# Can a MagicJack Plus phone Device be used with a Macintosh Power PC 'puter w/10.4.11?



## LikesTechStuff (Aug 31, 2012)

I really don't want to keep using an expensive landline phone service, so went out and bought a MagicJack Plus phone device.
It said it didn't need a computer to operate, but it seems like you DO need one to registar it with MagicJack.
I plugged it into the wall and tried to call a friend on their cell phone & the call went thru, but now, when I tried to plug the Device into our USB port to registar it, a message comes up on our screen of our computer that says you cannot Double Click this Icon, becuase the system is not supported on the computer, or somethign to that effect!
So, even though I manage to make one call without registaring it, now when I try to make a call with the landline phone using the MagicJack Plus device, plugged into the wall, the phone rings, but then it fails before the call goes thru!

Now, I'm wondering if I wasted my time to even go get the magicJack Plus device for a Macintosh OS X 10.4.11 with a PowerPC,

OR how do you registar the device if you CAN use it, and have that type of computer? 
Please answer my post asap, as I only have a short time before I must bring it back to get a refund! Thanks.


----------



## LikesTechStuff (Aug 31, 2012)

AND IF YOU GO ONTO THEIR WEBSITE AND LOOK AT THEIR FAQ, IT SAYS, 
"To register magicJack PLUS: 

1. Plug your magicJack PLUS into a USB port on your computer (PC or MAC)

2. Click on "Click Here to Register" in the left window of the magicJack PLUS softPhone

3. Follow the on-screen instructions to register with your personal information. You will be given the option to select your area code during this registration process

AND I CANNOT FIND for the life of me the spot where they're talking about on #2. "left window of the magicJack PLUS softPhone" either.
I tried to get online and talk to their Live Person via chat, and no one appeared there either!

Now, I did hook up the Magic Jack Plus device to a power outlet, not my computer and my router, a wireless router, but the phone will RING when I make a call, but hang up before the call goes thru.
I've got no idea how to registar, where this supposed magicjackPlus soft phone is either.
====
Required work –
[a] The forum thread quotes a registration procedure from the device maker's FAQ. List each numbered step of that procedure.
[b] Write out the part of the forum thread that opens with the words "2. Click on" and closes after "call goes thru.".

Data shown –
====
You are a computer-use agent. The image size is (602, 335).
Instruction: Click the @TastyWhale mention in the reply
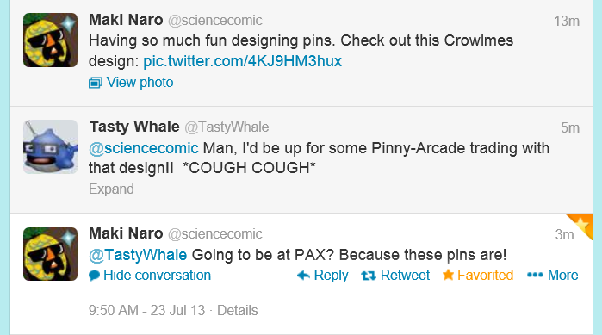138,255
====
Solved tasks –
[a]
1. Plug your magicJack PLUS into a USB port on your computer (PC or MAC)
2. Click on "Click Here to Register" in the left window of the magicJack PLUS softPhone
3. Follow the on-screen instructions to register with your personal information. You will be given the option to select your area code during this registration process

[b]
2. Click on "Click Here to Register" in the left window of the magicJack PLUS softPhone

3. Follow the on-screen instructions to register with your personal information. You will be given the option to select your area code during this registration process

AND I CANNOT FIND for the life of me the spot where they're talking about on #2. "left window of the magicJack PLUS softPhone" either.
I tried to get online and talk to their Live Person via chat, and no one appeared there either!

Now, I did hook up the Magic Jack Plus device to a power outlet, not my computer and my router, a wireless router, but the phone will RING when I make a call, but hang up before the call goes thru.